Exercice proposé 1
D'après le texte du document, dans quelle maison close le couple et Jed Peterson rencontrent-ils Raquel ?
Exercice proposé 2
Recopiez à l'identique le passage du texte du document qui s'ouvre sur les mots contenant « De l’autre côté » et se referme sur « sa servante mexicaine. ».
Exercice proposé 3
Traduisez en anglais cette phrase du texte du document : « Afin de le disculper, François s’improvise détective, accompagné d’Estrellita, sa servante mexicaine. »

Texte du document
---+---

De l’autre côté de la frontière
Auteur de polars, François Combe séjourne avec femme, enfant, maîtresse et gouvernante, dans la Santa Cruz Valley, à la lisière de l’Arizona et du Mexique. Il s’aventure parfois avec Kay, sa secrétaire, dans les quartiers chauds de Nogales, ville frontière. Le couple, accompagné de Jed Peterson, un Américain ami de l’écrivain, rencontre Raquel dans une maison close, El Cielito Lindo. La même nuit, la prostituée est assassinée… Jed, son dernier client, est dans le collimateur de la police. Afin de le disculper, François s’improvise détective, accompagné d’Estrellita, sa servante mexicaine.

---+---

Données recueillies
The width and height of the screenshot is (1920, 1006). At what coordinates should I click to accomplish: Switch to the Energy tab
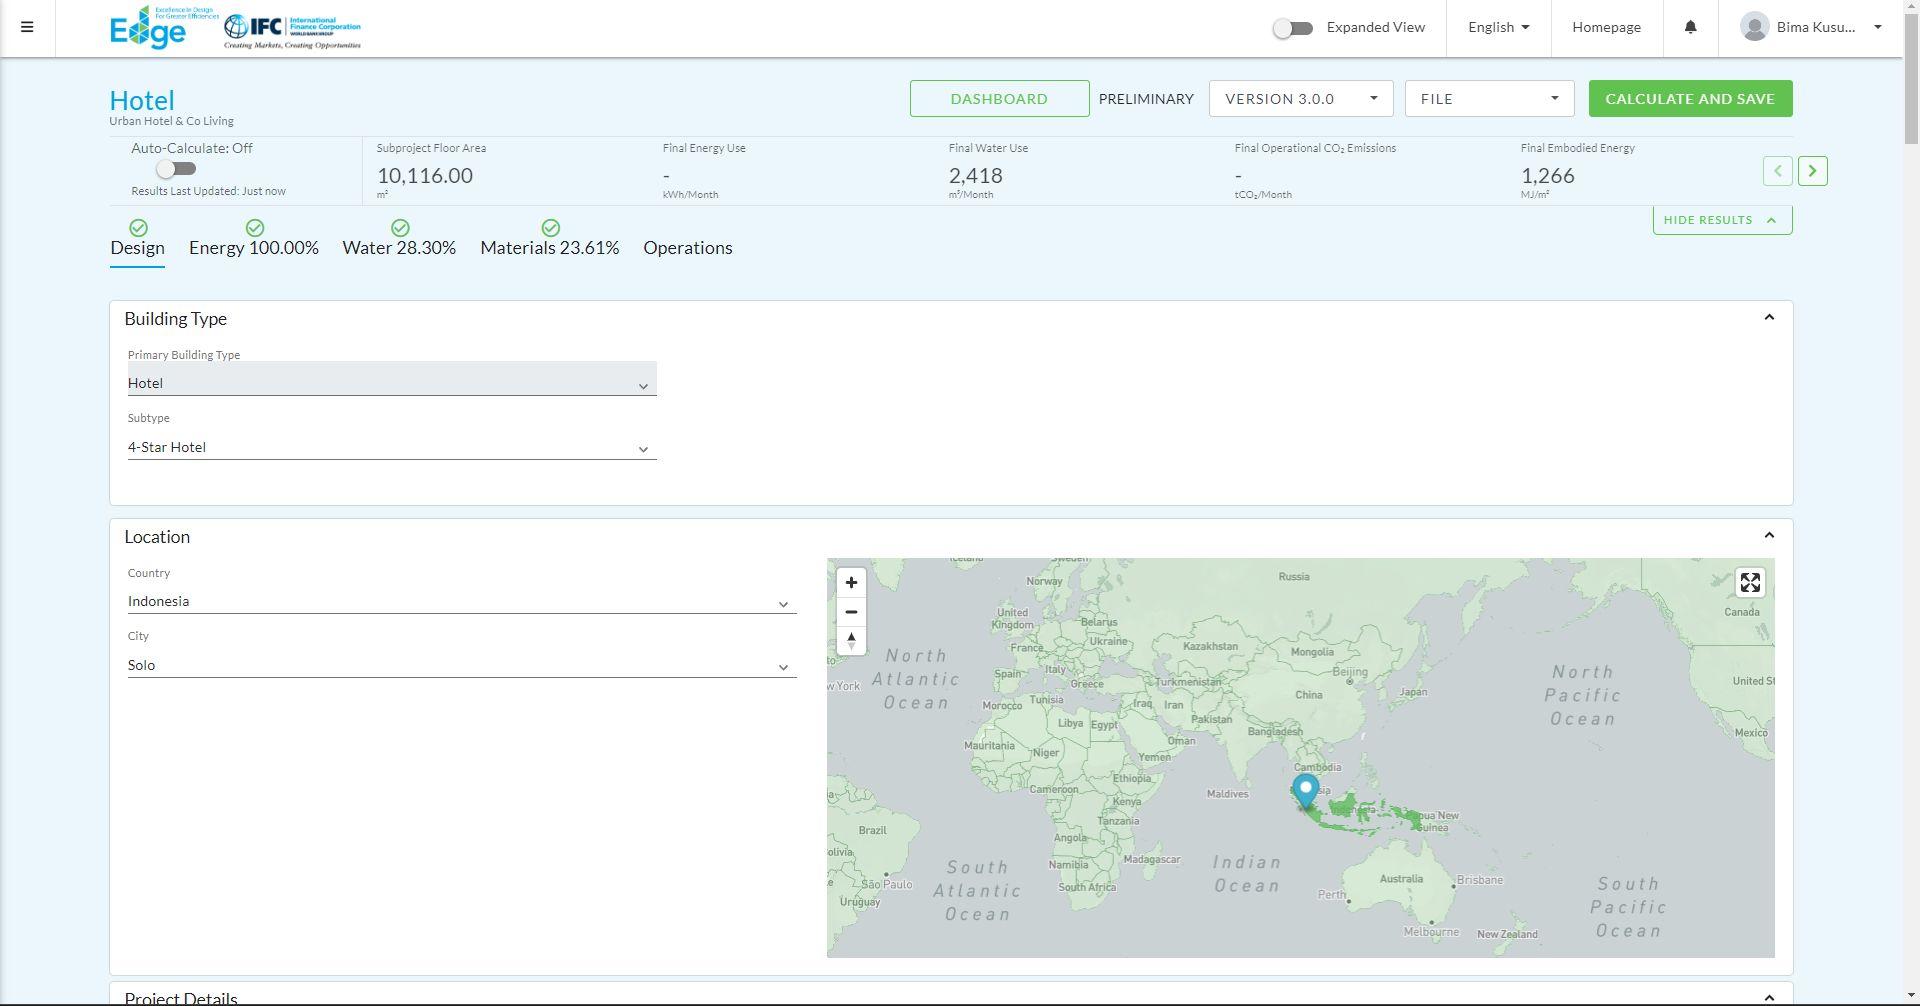(x=254, y=248)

---+---

Réponse correcte 1
El Cielito Lindo.

Réponse correcte 2
De l’autre côté de la frontière
Auteur de polars, François Combe séjourne avec femme, enfant, maîtresse et gouvernante, dans la Santa Cruz Valley, à la lisière de l’Arizona et du Mexique. Il s’aventure parfois avec Kay, sa secrétaire, dans les quartiers chauds de Nogales, ville frontière. Le couple, accompagné de Jed Peterson, un Américain ami de l’écrivain, rencontre Raquel dans une maison close, El Cielito Lindo. La même nuit, la prostituée est assassinée… Jed, son dernier client, est dans le collimateur de la police. Afin de le disculper, François s’improvise détective, accompagné d’Estrellita, sa servante mexicaine.

Réponse correcte 3
To clear him, François turns amateur detective, accompanied by Estrellita, his Mexican servant.